> _REQUIREMENT_
Each entry should be written out once more, exactly as given below.

> _DATA EXTRACT_
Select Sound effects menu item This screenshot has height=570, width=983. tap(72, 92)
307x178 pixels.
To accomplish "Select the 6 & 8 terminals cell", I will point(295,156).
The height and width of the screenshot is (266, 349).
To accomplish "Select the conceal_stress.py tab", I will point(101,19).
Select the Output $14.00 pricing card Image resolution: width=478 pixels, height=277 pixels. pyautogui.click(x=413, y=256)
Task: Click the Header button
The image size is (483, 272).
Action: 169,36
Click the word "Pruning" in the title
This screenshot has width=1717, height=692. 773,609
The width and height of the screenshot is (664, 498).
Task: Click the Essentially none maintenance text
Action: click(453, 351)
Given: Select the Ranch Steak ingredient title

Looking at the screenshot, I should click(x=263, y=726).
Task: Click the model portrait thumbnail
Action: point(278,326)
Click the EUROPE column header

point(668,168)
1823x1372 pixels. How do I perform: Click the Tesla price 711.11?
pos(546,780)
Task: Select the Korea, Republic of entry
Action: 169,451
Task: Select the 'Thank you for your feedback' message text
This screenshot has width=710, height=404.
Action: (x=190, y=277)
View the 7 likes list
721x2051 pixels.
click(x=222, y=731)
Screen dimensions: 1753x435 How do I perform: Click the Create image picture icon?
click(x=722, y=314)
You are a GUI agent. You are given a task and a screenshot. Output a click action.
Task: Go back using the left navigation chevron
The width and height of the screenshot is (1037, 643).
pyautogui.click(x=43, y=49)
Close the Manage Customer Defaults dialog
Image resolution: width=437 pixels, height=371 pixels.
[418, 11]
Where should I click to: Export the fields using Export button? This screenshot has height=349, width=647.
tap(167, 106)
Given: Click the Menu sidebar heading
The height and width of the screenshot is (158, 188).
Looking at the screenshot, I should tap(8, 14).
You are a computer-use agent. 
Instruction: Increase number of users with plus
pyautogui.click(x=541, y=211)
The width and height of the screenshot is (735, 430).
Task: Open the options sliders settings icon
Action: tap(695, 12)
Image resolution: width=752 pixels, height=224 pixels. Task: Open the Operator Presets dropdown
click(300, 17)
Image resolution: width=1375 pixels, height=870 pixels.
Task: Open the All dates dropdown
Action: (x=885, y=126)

> _SOLUTION TO THE PROBLEM_
Select Sound effects menu item This screenshot has height=570, width=983. tap(72, 92)
307x178 pixels.
To accomplish "Select the 6 & 8 terminals cell", I will point(295,156).
The height and width of the screenshot is (266, 349).
To accomplish "Select the conceal_stress.py tab", I will point(101,19).
Select the Output $14.00 pricing card Image resolution: width=478 pixels, height=277 pixels. pyautogui.click(x=413, y=256)
Task: Click the Header button
The image size is (483, 272).
Action: 169,36
Click the word "Pruning" in the title
This screenshot has width=1717, height=692. 773,609
The width and height of the screenshot is (664, 498).
Task: Click the Essentially none maintenance text
Action: click(453, 351)
Given: Select the Ranch Steak ingredient title

Looking at the screenshot, I should click(x=263, y=726).
Task: Click the model portrait thumbnail
Action: point(278,326)
Click the EUROPE column header

point(668,168)
1823x1372 pixels. How do I perform: Click the Tesla price 711.11?
pos(546,780)
Task: Select the Korea, Republic of entry
Action: 169,451
Task: Select the 'Thank you for your feedback' message text
This screenshot has width=710, height=404.
Action: (x=190, y=277)
View the 7 likes list
721x2051 pixels.
click(x=222, y=731)
Screen dimensions: 1753x435 How do I perform: Click the Create image picture icon?
click(x=722, y=314)
You are a GUI agent. You are given a task and a screenshot. Output a click action.
Task: Go back using the left navigation chevron
The width and height of the screenshot is (1037, 643).
pyautogui.click(x=43, y=49)
Close the Manage Customer Defaults dialog
Image resolution: width=437 pixels, height=371 pixels.
[418, 11]
Where should I click to: Export the fields using Export button? This screenshot has height=349, width=647.
tap(167, 106)
Given: Click the Menu sidebar heading
The height and width of the screenshot is (158, 188).
Looking at the screenshot, I should tap(8, 14).
You are a computer-use agent. 
Instruction: Increase number of users with plus
pyautogui.click(x=541, y=211)
The width and height of the screenshot is (735, 430).
Task: Open the options sliders settings icon
Action: tap(695, 12)
Image resolution: width=752 pixels, height=224 pixels. Task: Open the Operator Presets dropdown
click(300, 17)
Image resolution: width=1375 pixels, height=870 pixels.
Task: Open the All dates dropdown
Action: (x=885, y=126)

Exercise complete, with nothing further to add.